“Olur şey değil” diyemiyorum, olmuş! Timur Soykan’ın Birgün’deki haberine göre BDDK Başkan Yardımcısı Mustafa Aydın, kurumun denetimi altında olan banka ve özel finans kuruluşlarının yöneticilerine düğün davetiyesini göndermiş. Soykan, “skandal düğün” başlıklı haberinde şöyle diyor:
“Sadece takı merasimi için hazırlanmış bir ortamdı. Salonu damadın denetlemekle sorumlu olduğu finans sektöründen isimler hınca hınç doldurmuştu. [D]enetiminde olan bankaların genel müdürleri, özel finans kuruluşlarının sahipleri ve yöneticileri takı sırasına girdi. Bir rivayete göre; […] banka genel müdürleri, 150 bin TL ile 350 bin TL arasında takı bütçeleri belirledi.”
Etik hiç değil
Kamu Etik Kurulu’nun Kamu Görevlileri Etik Davranış İlkeleri ile Başvuru Usul ve Esasları Hakkında Yönetmelik; “Görev ve yetkilerin menfaat sağlamak amacıyla kullanılmayacağına dair 14’üncü maddesinin ilk fıkrasında bunu açıkça yasaklıyor. Madde 14, aynen şöyle: “Kamu görevlileri; görev, unvan ve yetkilerini kullanarak kendileri, yakınları veya üçüncü kişiler lehine menfaat sağlayamaz…”
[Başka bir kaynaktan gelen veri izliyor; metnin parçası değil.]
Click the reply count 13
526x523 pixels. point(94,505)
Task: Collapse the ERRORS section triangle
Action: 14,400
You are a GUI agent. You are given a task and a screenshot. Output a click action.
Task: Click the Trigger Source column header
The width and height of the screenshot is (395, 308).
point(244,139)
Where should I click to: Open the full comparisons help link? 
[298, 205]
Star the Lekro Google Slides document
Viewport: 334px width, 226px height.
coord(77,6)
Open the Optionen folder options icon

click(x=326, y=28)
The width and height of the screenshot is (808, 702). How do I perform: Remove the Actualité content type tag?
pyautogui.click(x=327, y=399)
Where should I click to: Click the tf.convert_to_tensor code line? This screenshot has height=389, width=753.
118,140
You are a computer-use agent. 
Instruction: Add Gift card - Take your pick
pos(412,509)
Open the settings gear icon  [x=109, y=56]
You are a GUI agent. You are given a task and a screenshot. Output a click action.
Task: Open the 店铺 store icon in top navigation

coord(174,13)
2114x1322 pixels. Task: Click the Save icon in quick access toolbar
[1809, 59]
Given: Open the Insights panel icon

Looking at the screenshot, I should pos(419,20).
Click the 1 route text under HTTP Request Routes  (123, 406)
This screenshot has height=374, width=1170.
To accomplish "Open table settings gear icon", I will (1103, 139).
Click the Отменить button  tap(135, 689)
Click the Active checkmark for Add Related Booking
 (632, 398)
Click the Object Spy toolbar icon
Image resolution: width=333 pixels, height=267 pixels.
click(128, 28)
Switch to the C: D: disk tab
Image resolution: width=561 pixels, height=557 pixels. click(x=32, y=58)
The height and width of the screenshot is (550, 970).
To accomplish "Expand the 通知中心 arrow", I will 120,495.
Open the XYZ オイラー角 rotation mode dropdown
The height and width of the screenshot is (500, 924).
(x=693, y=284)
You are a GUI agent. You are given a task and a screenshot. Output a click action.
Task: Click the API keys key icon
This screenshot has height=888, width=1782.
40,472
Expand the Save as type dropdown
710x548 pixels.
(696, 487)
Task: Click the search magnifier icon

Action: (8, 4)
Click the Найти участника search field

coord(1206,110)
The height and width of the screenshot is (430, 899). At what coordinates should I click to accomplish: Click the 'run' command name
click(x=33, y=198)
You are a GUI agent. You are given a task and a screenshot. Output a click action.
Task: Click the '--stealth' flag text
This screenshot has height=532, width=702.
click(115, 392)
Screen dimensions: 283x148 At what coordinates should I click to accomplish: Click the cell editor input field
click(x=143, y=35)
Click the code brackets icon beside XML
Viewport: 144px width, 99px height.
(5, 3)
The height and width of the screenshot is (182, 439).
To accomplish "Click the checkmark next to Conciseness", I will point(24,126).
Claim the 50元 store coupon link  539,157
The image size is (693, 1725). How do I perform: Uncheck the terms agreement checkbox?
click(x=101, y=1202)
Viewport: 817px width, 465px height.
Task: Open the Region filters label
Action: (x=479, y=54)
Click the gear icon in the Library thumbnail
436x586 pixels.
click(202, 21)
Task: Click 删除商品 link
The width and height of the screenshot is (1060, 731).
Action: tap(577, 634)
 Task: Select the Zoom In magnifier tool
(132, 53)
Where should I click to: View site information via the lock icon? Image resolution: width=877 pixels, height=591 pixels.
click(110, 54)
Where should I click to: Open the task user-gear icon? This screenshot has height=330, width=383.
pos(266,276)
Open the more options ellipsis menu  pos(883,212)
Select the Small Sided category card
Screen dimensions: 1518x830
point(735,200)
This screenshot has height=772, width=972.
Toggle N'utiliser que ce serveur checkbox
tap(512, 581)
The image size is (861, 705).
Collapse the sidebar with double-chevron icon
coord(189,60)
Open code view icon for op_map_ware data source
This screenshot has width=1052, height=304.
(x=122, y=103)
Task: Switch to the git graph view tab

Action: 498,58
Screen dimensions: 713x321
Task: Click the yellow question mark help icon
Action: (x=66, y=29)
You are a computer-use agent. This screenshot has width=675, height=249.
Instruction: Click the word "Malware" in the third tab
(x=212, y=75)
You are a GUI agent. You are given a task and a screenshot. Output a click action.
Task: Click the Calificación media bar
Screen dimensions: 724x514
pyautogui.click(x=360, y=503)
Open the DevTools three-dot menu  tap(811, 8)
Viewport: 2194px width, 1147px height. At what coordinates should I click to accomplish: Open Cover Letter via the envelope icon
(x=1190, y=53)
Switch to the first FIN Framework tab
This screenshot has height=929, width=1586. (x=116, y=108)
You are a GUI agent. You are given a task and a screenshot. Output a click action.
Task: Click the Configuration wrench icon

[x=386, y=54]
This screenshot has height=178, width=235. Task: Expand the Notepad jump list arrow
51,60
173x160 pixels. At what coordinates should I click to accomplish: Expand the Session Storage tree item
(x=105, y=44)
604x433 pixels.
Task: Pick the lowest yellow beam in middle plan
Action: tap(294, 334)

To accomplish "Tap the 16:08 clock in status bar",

Aynı yönetmeliğin “Hediye alma ve menfaat sağlama yasağı’na dair 15’inci maddesi de aynen şöyle diyor:
“Kamu görevlisinin tarafsızlığını, performansını, kararını veya görevini yapmasını etkileyen veya etkileme ihtimali bulunan, ekonomik değeri olan ya da olmayan, doğrudan ya da dolaylı olarak kabul edilen her türlü eşya ve menfaat hediye kapsamındadır.
Kamu görevlilerinin hediye almaması, kamu görevlisine hediye verilmemesi ve görev sebebiyle çıkar sağlanmaması temel ilkedir.”
Görüleceği üzere bu hüküm çok net; yoruma açıklamaya gerek yok. Yönetmeliğin 15’inci maddesi bunu daha da netleştiriyor. Madde şöyle diyor: “Aşağıda belirtilenler ise hediye alma yasağı kapsamındadır:
a) Görev yapılan kurumla iş, hizmet veya çıkar ilişkisi içinde bulunanlardan alınan karşılama, veda ve kutlama hediyeleri, burs, seyahat, ücretsiz konaklama ve hediye çekleri,
b) …
c) Hizmetten yararlananların vereceği her türlü eşya, giysi, takı veya gıda türü hediyeler,”
Bakalım BDDK Başkan yardımcısı nikahta takılan takıların bir listesini yapabilecek mi ve yönetmeliğin gerektirdiği gibi alması yasak olan hediyeleri almış olduğunu Kamu Etik Kurulu’na bildirecek mi?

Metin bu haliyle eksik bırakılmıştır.